Perubahan yang dibawa AI terhadap dunia kerja juga menjadi pembahasan dalam sesi Beyond Coding: Building a Career AI Can’t Replace. CTO DANA Indonesia Norman Sasono hadir bersama CTO Google Cloud Indonesia Sai Prasad Kolluri dan Founder ASSAI Abil Sudarman untuk membahas perubahan peran talenta teknologi di tengah perkembangan AI.

Diskusi tersebut menyoroti bahwa kemampuan coding tetap penting, tetapi tidak lagi menjadi satu-satunya keunggulan kompetitif. Talenta teknologi ke depan dituntut memiliki kemampuan memahami bisnis, memecahkan masalah, merancang arsitektur, mengambil keputusan, serta bertanggung jawab terhadap hasil secara menyeluruh.

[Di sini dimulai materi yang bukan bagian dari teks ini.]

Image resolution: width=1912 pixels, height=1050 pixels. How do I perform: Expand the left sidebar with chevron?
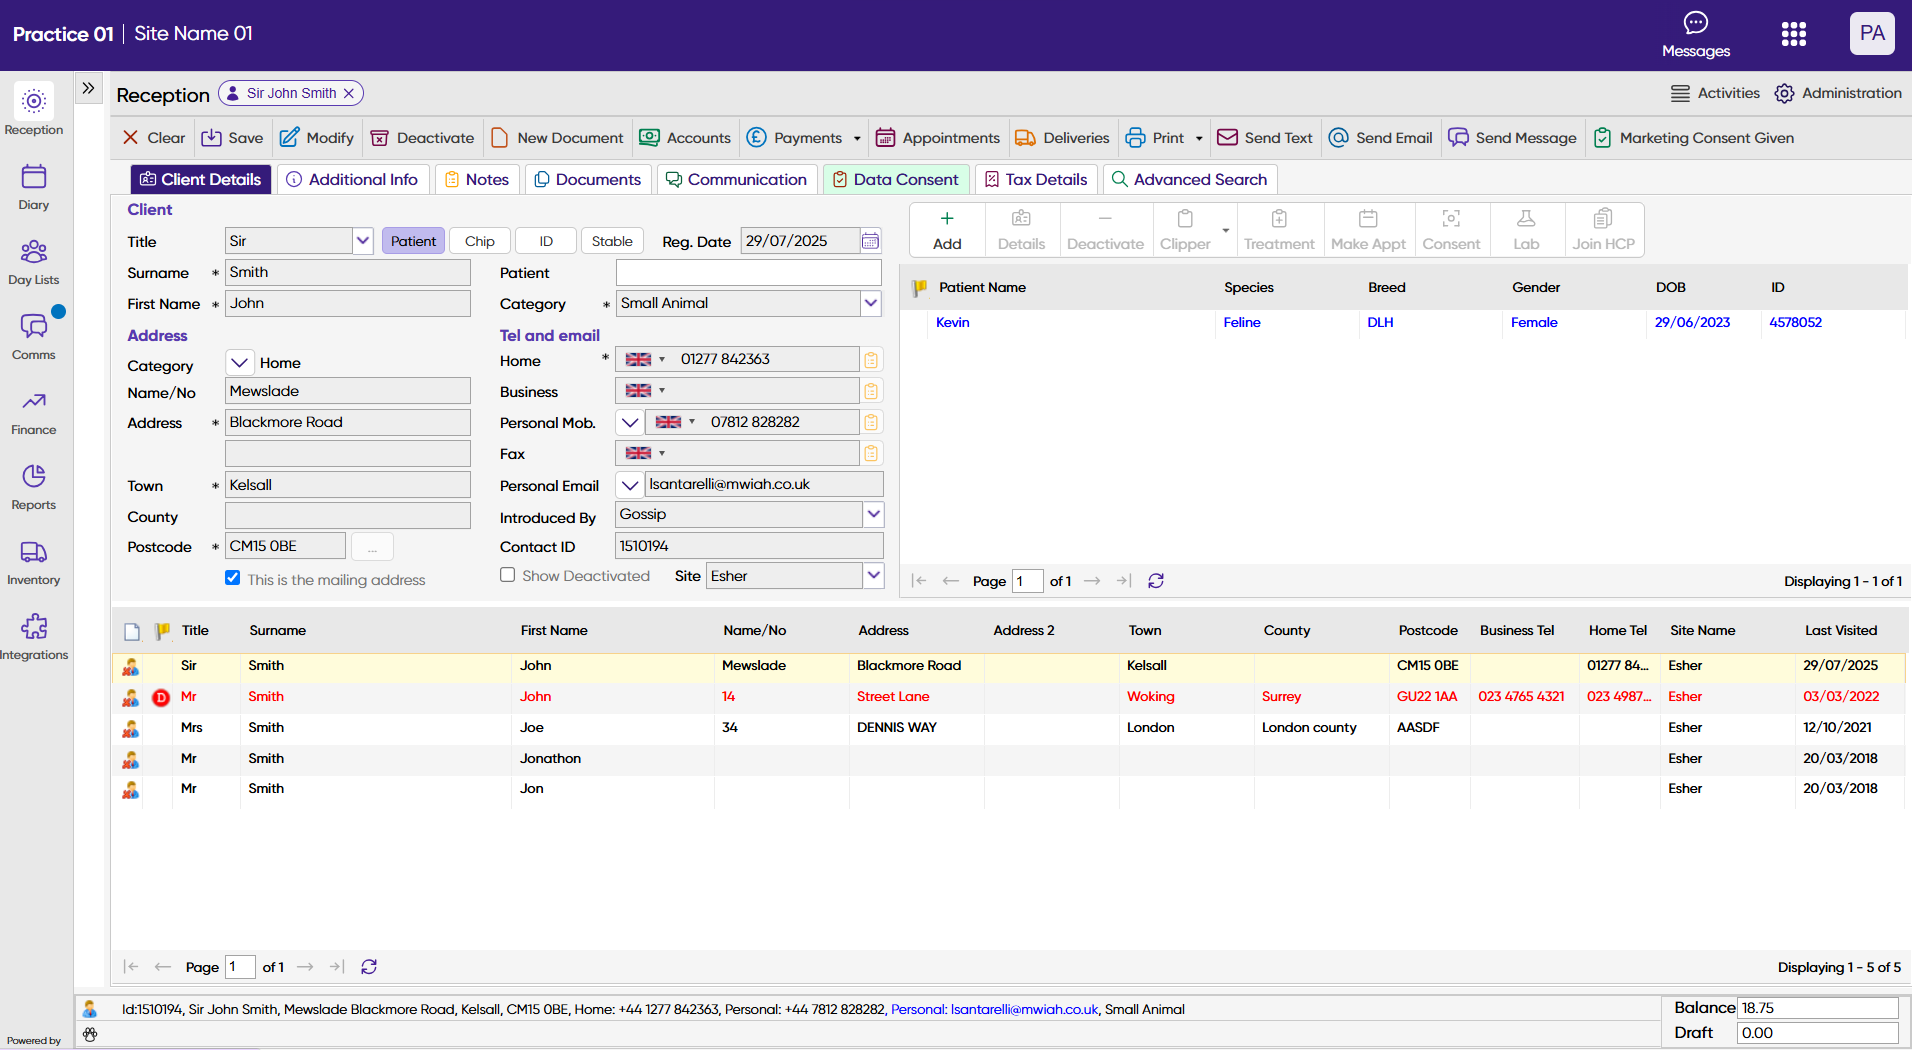coord(88,88)
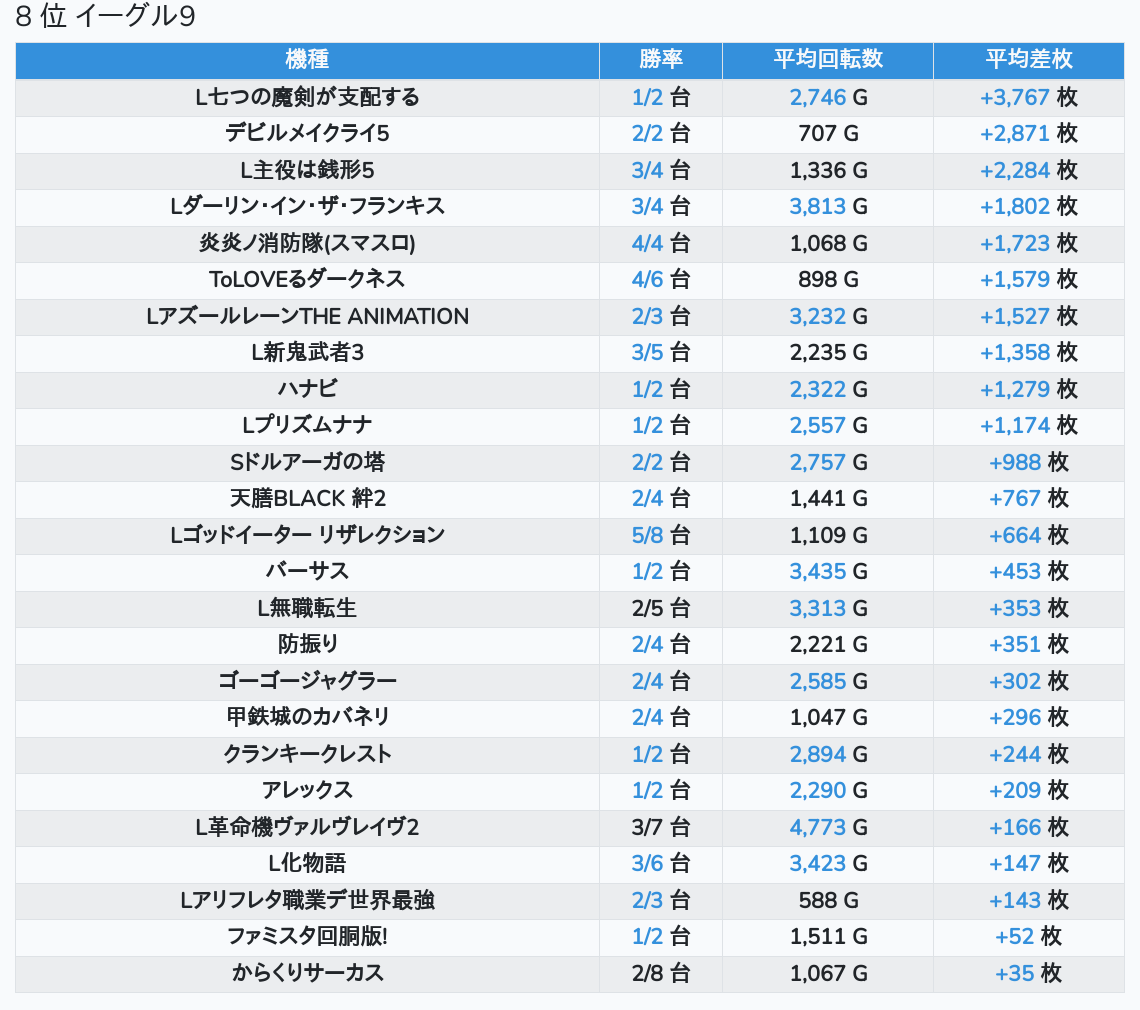Click the 炎炎ノ消防隊(スマスロ) machine cell
The width and height of the screenshot is (1140, 1010).
pyautogui.click(x=307, y=243)
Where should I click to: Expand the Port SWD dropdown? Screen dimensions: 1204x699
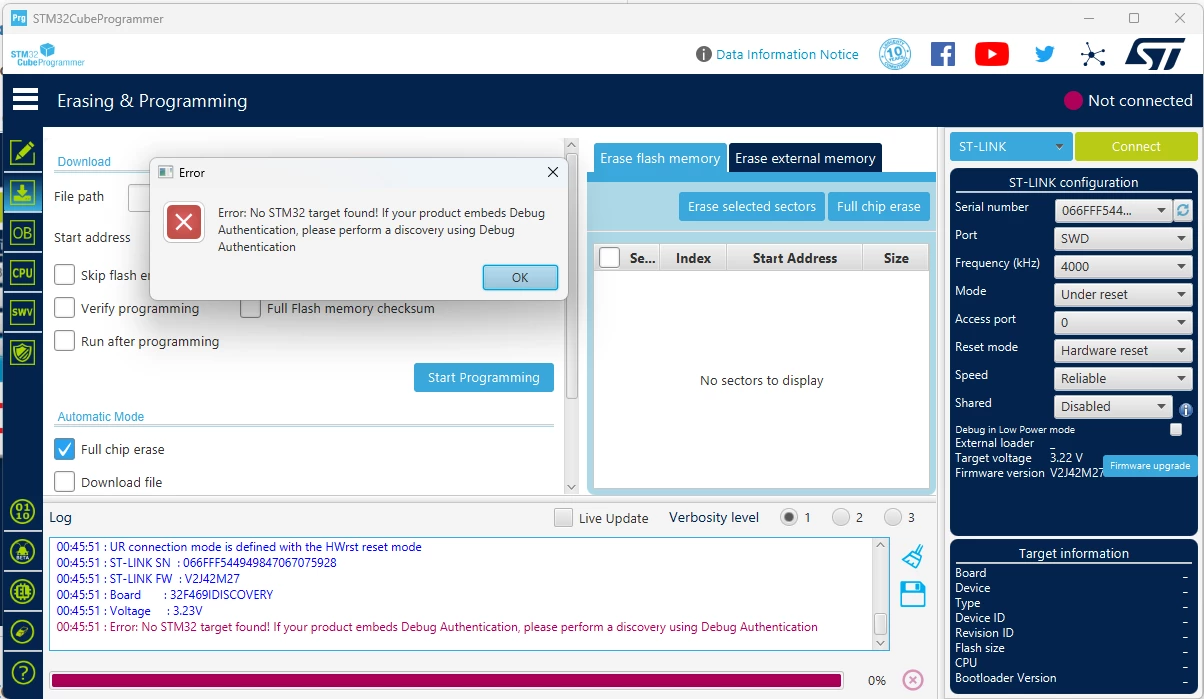coord(1123,238)
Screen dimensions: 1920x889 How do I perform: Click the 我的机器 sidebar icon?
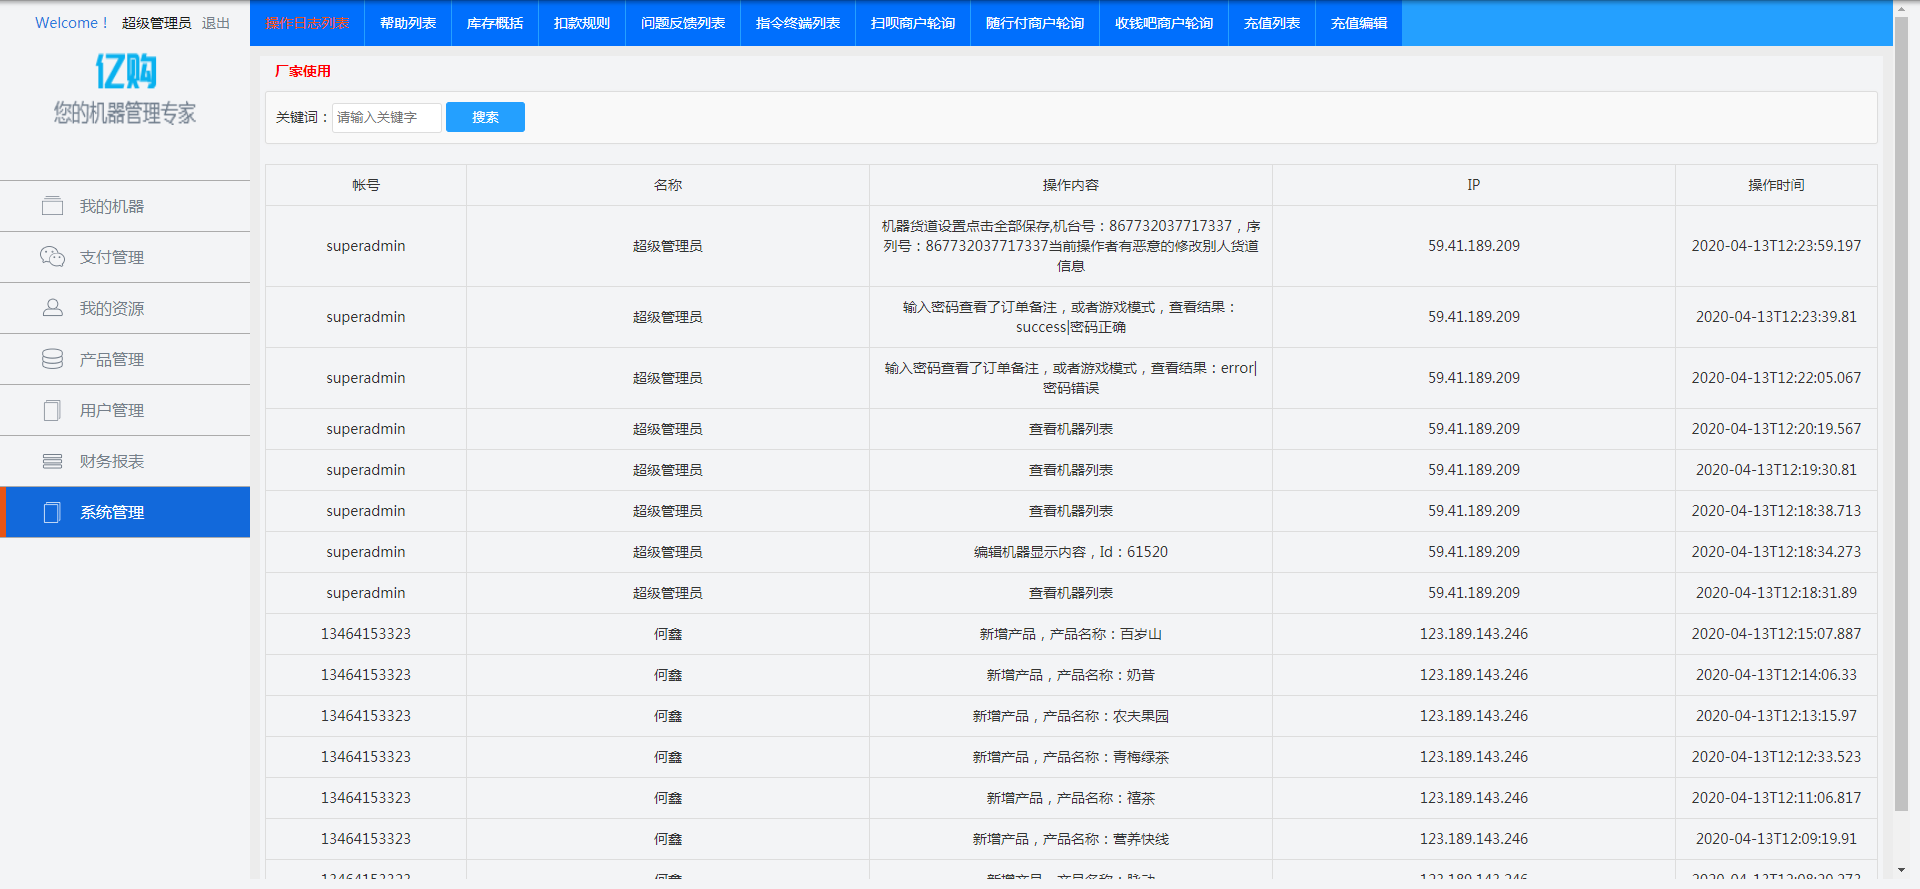(x=52, y=206)
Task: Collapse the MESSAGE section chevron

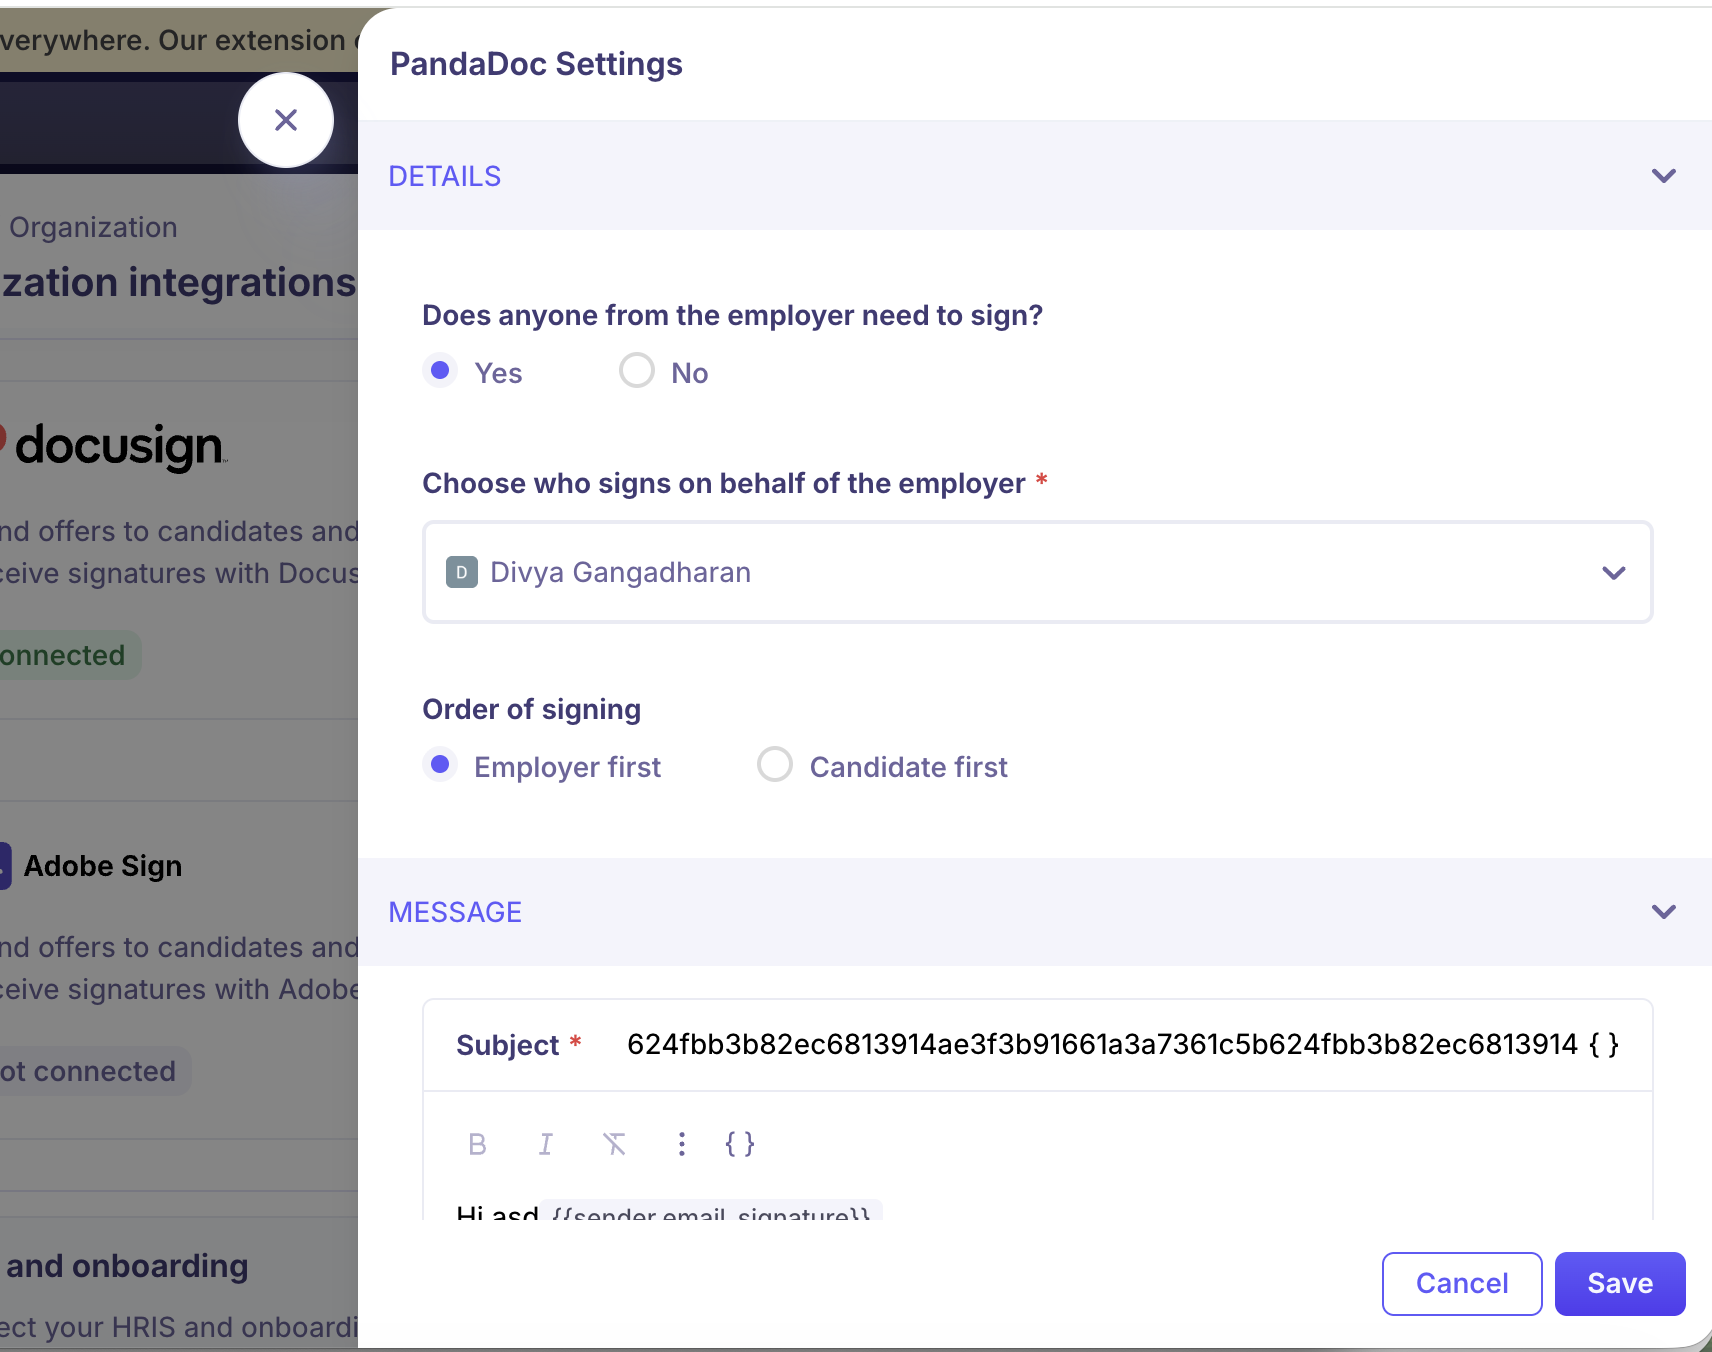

“AI dapat membantu menjawab how, tetapi engineer tetap bertanggung jawab atas why, what, dan what could go wrong. Ketika kode semakin mudah dihasilkan, kemampuan memahami konteks, menggunakan penilaian yang tepat, dan akuntabilitas justru menjadi semakin penting,” ujar Norman.

Bagi DANA, AI bukan sekadar teknologi untuk mengikuti perkembangan zaman. Implementasinya harus mampu menghasilkan perubahan nyata, baik dalam meningkatkan efisiensi bisnis, memperkuat keamanan, memperbaiki pengalaman pengguna, maupun menyiapkan talenta untuk menghadapi perubahan dunia kerja.

Melalui AI@Work Lab di IdeaFest 2026, DANA mendorong pergeseran cara pandang terhadap kecerdasan buatan. Fokusnya bukan lagi pada siapa yang paling cepat mengadopsi AI, melainkan persoalan apa yang dapat diselesaikan, dampak apa yang dapat dihasilkan, dan bagaimana teknologi tersebut digunakan secara bertanggung jawab.